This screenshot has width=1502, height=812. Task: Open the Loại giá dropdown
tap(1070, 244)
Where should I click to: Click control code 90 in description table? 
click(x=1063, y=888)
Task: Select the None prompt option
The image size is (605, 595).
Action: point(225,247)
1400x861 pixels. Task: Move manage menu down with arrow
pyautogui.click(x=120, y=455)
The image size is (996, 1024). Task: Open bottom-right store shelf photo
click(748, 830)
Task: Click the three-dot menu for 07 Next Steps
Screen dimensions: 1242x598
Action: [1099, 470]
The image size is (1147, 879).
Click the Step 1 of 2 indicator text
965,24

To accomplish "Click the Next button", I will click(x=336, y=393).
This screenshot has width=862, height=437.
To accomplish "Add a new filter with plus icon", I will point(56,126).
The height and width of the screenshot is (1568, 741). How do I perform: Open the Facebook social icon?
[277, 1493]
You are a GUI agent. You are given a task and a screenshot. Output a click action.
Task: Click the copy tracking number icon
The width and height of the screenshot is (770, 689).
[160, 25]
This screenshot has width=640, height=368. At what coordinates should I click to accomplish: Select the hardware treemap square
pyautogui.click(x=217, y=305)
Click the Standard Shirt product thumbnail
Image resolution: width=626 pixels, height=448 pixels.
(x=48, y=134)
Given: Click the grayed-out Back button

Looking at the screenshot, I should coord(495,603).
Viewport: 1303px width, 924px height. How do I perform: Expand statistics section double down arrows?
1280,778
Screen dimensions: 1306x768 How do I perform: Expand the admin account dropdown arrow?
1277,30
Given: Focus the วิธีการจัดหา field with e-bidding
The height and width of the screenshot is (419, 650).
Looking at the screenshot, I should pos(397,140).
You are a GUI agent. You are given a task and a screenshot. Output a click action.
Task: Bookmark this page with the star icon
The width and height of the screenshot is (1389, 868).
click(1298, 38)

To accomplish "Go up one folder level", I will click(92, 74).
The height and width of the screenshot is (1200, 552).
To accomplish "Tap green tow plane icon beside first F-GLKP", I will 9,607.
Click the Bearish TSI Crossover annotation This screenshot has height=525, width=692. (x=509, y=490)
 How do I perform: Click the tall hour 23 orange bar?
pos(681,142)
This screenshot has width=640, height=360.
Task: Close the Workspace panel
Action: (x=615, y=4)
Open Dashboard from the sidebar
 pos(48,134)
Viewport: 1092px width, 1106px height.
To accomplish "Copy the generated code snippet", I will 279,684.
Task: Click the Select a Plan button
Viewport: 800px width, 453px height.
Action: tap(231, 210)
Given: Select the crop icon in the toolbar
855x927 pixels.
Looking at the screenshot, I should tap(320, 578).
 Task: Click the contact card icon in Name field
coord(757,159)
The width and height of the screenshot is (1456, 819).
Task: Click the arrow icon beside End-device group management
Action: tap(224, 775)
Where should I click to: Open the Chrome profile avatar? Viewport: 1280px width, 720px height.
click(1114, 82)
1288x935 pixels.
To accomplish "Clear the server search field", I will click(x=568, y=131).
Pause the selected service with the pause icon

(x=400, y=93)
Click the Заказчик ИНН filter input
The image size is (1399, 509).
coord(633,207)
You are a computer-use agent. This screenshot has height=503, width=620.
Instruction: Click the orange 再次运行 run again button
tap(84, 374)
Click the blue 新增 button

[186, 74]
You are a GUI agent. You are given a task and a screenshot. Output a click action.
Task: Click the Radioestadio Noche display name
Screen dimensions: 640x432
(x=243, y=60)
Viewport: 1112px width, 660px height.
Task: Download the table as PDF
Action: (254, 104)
_ _ _ _ _ _ _
> _EXERCISE DIRECTIONS_
Rewrite the material from the start through the line containing "will click(92, 74).", replacing "three-dot menu" with "kebab menu" and leaving everything else unchanged.

> _WRITTEN SOLUTION_
This screenshot has width=1502, height=812. Task: Open the Loại giá dropdown
tap(1070, 244)
Where should I click to: Click control code 90 in description table? 
click(x=1063, y=888)
Task: Select the None prompt option
The image size is (605, 595).
Action: point(225,247)
1400x861 pixels. Task: Move manage menu down with arrow
pyautogui.click(x=120, y=455)
The image size is (996, 1024). Task: Open bottom-right store shelf photo
click(748, 830)
Task: Click the kebab menu for 07 Next Steps
Screen dimensions: 1242x598
Action: [1099, 470]
The image size is (1147, 879).
Click the Step 1 of 2 indicator text
965,24

To accomplish "Click the Next button", I will click(x=336, y=393).
This screenshot has width=862, height=437.
To accomplish "Add a new filter with plus icon", I will point(56,126).
The height and width of the screenshot is (1568, 741). How do I perform: Open the Facebook social icon?
[277, 1493]
You are a GUI agent. You are given a task and a screenshot. Output a click action.
Task: Click the copy tracking number icon
The width and height of the screenshot is (770, 689).
[160, 25]
This screenshot has width=640, height=368. At what coordinates should I click to accomplish: Select the hardware treemap square
pyautogui.click(x=217, y=305)
Click the Standard Shirt product thumbnail
Image resolution: width=626 pixels, height=448 pixels.
(x=48, y=134)
Given: Click the grayed-out Back button

Looking at the screenshot, I should coord(495,603).
Viewport: 1303px width, 924px height. How do I perform: Expand statistics section double down arrows?
1280,778
Screen dimensions: 1306x768 How do I perform: Expand the admin account dropdown arrow?
1277,30
Given: Focus the วิธีการจัดหา field with e-bidding
The height and width of the screenshot is (419, 650).
Looking at the screenshot, I should pos(397,140).
You are a GUI agent. You are given a task and a screenshot. Output a click action.
Task: Bookmark this page with the star icon
The width and height of the screenshot is (1389, 868).
click(1298, 38)

To accomplish "Go up one folder level", I will click(92, 74).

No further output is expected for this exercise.